Application of the Compress Sensing Theory for Improvement of the TOF Resolution in a Novel J-PET Instrument

TL;DR

This paper explores how compress sensing theory can enhance TOF resolution in a novel J-PET PET scanner by improving signal normalization based on sampled signal parameters, leading to more precise gamma ray timing measurements.

Contribution

It introduces a method to utilize compress sensing for better signal normalization in J-PET, improving TOF resolution in plastic scintillator-based PET systems.

Findings

Improved TOF resolution through enhanced signal normalization.

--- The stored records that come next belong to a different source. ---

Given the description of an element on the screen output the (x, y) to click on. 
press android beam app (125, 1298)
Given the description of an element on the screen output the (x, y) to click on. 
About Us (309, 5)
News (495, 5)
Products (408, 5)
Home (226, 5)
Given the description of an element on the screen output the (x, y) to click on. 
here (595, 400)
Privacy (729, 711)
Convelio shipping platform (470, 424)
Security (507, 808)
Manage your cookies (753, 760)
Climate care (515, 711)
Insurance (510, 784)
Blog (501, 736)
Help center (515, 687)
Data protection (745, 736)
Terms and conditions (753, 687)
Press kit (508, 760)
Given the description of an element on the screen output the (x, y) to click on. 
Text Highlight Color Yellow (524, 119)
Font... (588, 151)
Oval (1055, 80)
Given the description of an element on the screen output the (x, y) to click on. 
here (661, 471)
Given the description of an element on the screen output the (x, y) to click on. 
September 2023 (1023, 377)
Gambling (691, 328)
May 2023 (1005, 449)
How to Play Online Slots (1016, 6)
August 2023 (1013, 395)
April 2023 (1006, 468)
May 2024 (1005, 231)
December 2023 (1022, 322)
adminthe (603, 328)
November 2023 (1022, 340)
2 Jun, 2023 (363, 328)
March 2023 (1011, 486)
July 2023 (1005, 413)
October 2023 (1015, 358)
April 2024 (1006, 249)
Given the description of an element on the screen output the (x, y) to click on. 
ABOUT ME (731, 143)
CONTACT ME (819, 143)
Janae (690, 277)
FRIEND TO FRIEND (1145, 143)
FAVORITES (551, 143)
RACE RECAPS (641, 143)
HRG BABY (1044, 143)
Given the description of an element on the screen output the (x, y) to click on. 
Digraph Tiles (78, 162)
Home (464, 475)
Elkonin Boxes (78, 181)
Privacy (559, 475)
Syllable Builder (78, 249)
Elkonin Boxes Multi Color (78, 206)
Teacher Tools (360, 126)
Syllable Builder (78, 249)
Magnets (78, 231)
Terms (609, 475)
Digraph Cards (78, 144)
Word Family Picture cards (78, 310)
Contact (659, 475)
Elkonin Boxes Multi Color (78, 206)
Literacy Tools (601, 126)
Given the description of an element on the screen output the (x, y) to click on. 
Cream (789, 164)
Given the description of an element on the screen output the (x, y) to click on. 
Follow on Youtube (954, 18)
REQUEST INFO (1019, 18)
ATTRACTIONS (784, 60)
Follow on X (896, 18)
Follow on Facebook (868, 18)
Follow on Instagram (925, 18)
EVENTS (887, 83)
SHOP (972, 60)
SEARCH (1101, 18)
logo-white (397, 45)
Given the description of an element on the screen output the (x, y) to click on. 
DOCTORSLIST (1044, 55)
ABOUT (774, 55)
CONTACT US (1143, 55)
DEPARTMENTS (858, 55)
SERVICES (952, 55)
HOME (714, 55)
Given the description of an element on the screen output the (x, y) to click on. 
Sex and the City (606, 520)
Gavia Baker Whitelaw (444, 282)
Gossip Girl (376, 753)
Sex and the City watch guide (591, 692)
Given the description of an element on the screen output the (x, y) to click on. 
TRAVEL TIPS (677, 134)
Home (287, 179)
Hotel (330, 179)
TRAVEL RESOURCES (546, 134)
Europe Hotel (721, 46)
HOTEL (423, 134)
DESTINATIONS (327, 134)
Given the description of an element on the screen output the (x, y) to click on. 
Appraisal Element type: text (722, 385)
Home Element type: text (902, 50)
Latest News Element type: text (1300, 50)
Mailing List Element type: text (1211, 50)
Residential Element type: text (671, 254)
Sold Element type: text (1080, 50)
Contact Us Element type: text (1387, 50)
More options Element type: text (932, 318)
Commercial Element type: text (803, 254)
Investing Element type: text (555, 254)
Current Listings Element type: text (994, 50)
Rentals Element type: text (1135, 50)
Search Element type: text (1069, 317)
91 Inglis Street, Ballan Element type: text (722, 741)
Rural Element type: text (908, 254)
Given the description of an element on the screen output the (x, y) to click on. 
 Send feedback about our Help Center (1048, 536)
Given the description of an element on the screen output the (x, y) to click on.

Successful sampling of signals at 50 ps intervals.

Validation with experimental data from a dedicated detection setup.

Abstract

Nowadays, in Positron Emission Tomography (PET) systems, a Time of Flight information is used to improve the image reconstruction process. In Time of Flight PET (TOF-PET), fast detectors are able to measure the difference in the arrival time of the two gamma rays, with the precision enabling to shorten significantly a range along the line-of-response (LOR) where the annihilation occurred. In the new concept, called J-PET scanner, gamma rays are detected in plastic scintillators. In a single strip of J-PET system, time values are obtained by probing signals in the amplitude domain. Owing to Compress Sensing theory, information about the shape and amplitude of the signals is recovered. In this paper we demonstrate that based on the acquired signals parameters, a better signal normalization may be provided in order to improve the TOF resolution. The procedure was tested using large sample of data registered by a dedicated detection setup enabling sampling of signals with 50 ps intervals. Experimental setup provided irradiation of a chosen position in the plastic scintillator strip with annihilation gamma quanta.